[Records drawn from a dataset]
━━━━━━━━━━━━━━━━━━━━

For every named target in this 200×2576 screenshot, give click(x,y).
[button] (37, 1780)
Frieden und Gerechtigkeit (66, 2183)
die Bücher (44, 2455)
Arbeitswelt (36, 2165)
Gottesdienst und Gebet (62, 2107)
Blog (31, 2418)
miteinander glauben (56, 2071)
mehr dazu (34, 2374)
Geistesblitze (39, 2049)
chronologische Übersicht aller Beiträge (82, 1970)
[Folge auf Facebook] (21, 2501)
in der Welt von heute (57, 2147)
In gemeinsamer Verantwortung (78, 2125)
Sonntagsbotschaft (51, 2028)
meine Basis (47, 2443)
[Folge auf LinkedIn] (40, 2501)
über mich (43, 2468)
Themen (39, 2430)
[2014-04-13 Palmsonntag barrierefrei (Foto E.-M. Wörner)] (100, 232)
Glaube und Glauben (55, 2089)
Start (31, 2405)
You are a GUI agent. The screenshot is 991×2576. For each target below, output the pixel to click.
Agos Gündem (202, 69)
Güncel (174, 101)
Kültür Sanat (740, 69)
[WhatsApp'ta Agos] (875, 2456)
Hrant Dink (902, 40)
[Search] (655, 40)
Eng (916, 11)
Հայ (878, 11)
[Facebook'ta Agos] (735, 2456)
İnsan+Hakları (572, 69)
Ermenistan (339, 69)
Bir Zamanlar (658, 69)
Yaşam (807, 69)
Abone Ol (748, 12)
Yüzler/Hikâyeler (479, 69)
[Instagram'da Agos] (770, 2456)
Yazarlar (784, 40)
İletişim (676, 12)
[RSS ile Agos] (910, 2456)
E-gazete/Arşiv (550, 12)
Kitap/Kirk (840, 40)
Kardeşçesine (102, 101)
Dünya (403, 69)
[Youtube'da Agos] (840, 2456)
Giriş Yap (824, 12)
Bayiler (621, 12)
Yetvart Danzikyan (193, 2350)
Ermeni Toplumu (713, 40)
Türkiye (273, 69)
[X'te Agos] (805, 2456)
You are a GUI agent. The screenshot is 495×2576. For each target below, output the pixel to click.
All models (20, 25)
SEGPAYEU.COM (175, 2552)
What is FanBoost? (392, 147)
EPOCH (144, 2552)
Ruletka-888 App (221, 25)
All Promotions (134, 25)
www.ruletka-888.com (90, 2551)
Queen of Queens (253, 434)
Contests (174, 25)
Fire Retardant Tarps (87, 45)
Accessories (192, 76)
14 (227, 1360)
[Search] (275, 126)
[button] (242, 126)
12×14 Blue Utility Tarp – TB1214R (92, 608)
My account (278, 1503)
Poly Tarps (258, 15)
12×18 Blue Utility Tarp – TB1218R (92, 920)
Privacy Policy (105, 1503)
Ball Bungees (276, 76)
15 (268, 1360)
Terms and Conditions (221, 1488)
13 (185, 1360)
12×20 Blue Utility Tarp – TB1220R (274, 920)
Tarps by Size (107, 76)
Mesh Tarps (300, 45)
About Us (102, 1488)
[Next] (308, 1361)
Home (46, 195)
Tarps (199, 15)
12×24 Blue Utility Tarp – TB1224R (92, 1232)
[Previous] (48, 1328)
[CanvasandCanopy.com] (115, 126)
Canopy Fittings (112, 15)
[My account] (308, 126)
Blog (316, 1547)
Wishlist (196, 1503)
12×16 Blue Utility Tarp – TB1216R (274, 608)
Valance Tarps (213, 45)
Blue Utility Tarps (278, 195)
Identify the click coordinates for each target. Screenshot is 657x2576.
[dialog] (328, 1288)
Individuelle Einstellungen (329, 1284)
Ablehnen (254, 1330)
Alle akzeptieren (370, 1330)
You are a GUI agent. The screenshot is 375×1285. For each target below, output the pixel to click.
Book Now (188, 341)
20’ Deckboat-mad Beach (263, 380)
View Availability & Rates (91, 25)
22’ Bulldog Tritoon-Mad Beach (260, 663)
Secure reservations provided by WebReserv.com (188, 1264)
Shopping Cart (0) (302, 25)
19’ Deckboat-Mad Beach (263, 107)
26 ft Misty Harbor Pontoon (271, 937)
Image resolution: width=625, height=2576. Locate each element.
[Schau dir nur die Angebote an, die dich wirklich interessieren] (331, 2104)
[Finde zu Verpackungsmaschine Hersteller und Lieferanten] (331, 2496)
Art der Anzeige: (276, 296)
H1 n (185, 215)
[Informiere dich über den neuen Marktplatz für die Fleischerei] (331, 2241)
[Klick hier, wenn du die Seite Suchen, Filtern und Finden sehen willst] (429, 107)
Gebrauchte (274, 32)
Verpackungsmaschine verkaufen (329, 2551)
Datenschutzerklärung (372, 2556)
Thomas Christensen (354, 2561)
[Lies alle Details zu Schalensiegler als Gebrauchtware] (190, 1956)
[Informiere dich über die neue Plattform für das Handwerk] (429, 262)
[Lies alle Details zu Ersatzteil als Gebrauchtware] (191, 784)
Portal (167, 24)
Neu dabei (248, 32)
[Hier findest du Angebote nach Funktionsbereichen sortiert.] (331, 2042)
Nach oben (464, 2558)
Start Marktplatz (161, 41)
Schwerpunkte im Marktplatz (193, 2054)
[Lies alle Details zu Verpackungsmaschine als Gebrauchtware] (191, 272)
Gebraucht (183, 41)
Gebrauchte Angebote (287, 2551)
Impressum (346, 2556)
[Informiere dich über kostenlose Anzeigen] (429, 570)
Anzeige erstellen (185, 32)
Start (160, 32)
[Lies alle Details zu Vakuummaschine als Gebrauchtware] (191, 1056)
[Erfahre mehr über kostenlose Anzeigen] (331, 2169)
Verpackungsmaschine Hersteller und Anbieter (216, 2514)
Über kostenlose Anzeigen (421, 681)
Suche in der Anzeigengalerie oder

━━━━━━━━━━━━━━━━━━━━

• [Problem to work on]: Where does the word "dich" occur in the records? Return every line that holds it.

• [Solution to this problem]:
[Schau dir nur die Angebote an, die dich wirklich interessieren] (331, 2104)
[Informiere dich über den neuen Marktplatz für die Fleischerei] (331, 2241)
[Informiere dich über die neue Plattform für das Handwerk] (429, 262)
[Informiere dich über kostenlose Anzeigen] (429, 570)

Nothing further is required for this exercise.